Element and text position data
+++

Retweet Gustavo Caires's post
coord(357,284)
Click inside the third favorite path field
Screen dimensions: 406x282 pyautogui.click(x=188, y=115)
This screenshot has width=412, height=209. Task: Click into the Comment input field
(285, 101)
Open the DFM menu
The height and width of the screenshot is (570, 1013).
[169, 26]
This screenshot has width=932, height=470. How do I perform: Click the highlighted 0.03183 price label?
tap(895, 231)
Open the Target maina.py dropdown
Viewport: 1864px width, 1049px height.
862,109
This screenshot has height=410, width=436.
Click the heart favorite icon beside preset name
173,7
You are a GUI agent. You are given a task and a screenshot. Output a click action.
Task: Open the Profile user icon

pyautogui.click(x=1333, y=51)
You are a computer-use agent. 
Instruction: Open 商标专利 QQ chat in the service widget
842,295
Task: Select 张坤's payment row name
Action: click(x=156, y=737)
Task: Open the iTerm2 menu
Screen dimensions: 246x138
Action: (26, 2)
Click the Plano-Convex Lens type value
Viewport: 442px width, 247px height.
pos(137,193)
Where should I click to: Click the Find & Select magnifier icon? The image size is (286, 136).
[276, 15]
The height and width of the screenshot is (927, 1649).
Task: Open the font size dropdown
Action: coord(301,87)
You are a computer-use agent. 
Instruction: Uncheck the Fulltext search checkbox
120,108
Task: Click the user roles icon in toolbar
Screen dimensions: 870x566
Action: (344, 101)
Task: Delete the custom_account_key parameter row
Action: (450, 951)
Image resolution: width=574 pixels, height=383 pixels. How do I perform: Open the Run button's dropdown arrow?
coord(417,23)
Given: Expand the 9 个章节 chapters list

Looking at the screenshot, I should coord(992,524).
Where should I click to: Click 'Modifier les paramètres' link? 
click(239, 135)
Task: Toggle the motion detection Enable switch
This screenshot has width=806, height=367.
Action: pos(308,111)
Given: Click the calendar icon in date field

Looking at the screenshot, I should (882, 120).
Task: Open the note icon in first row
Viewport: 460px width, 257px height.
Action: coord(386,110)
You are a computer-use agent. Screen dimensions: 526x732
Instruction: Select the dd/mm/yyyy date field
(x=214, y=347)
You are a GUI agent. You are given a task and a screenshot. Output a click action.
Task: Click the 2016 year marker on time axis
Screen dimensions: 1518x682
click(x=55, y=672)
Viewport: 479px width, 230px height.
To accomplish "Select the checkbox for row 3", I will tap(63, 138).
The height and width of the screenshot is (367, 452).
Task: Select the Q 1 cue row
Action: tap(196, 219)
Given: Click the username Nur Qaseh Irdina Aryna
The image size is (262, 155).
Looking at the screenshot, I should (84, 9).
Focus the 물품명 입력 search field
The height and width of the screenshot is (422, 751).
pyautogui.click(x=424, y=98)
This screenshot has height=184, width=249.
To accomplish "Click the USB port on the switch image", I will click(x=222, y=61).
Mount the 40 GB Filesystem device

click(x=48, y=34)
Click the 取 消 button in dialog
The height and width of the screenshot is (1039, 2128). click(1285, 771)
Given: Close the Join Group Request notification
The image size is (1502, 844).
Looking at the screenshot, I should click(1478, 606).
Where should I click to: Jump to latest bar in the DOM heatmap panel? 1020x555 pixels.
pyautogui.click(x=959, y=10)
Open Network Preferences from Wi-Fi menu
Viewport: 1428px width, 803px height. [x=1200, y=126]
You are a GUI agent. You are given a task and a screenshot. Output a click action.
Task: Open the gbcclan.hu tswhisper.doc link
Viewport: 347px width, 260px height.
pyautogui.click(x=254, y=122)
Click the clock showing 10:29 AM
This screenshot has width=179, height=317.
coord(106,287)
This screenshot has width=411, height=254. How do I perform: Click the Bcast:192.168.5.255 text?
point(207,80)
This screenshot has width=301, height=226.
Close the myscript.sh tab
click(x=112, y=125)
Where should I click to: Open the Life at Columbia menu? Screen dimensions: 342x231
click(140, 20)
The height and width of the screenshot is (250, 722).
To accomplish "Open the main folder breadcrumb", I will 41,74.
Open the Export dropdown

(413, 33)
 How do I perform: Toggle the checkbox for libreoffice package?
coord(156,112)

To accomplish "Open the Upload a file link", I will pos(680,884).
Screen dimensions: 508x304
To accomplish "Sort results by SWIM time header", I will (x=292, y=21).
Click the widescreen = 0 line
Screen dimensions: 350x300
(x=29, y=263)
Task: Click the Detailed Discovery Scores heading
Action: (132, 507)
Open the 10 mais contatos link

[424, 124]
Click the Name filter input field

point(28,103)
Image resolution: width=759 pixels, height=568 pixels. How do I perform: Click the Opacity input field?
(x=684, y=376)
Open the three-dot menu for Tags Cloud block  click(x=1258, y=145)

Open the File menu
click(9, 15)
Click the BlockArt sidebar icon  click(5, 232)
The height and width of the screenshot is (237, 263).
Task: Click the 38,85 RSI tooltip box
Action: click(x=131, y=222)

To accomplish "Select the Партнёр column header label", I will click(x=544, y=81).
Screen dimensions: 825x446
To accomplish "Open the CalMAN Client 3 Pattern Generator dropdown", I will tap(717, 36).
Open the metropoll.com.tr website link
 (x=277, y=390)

+++

> **REQUIRED WORK**:
Arrange the lines from the start of the records through the line containing "pyautogui.click(x=1333, y=51)", inclusive, as a Markdown table with the columns Row and Line. Skip blank lines.

> **ANSWER TO THE TASK**:
| Row | Line |
|---|---|
| 1 | Retweet Gustavo Caires's post |
| 2 | coord(357,284) |
| 3 | Click inside the third favorite path field |
| 4 | Screen dimensions: 406x282 pyautogui.click(x=188, y=115) |
| 5 | This screenshot has width=412, height=209. Task: Click into the Comment input field |
| 6 | (285, 101) |
| 7 | Open the DFM menu |
| 8 | The height and width of the screenshot is (570, 1013). |
| 9 | [169, 26] |
| 10 | This screenshot has width=932, height=470. How do I perform: Click the highlighted 0.03183 price label? |
| 11 | tap(895, 231) |
| 12 | Open the Target maina.py dropdown |
| 13 | Viewport: 1864px width, 1049px height. |
| 14 | 862,109 |
| 15 | This screenshot has height=410, width=436. |
| 16 | Click the heart favorite icon beside preset name |
| 17 | 173,7 |
| 18 | You are a GUI agent. You are given a task and a screenshot. Output a click action. |
| 19 | Task: Open the Profile user icon |
| 20 | pyautogui.click(x=1333, y=51) |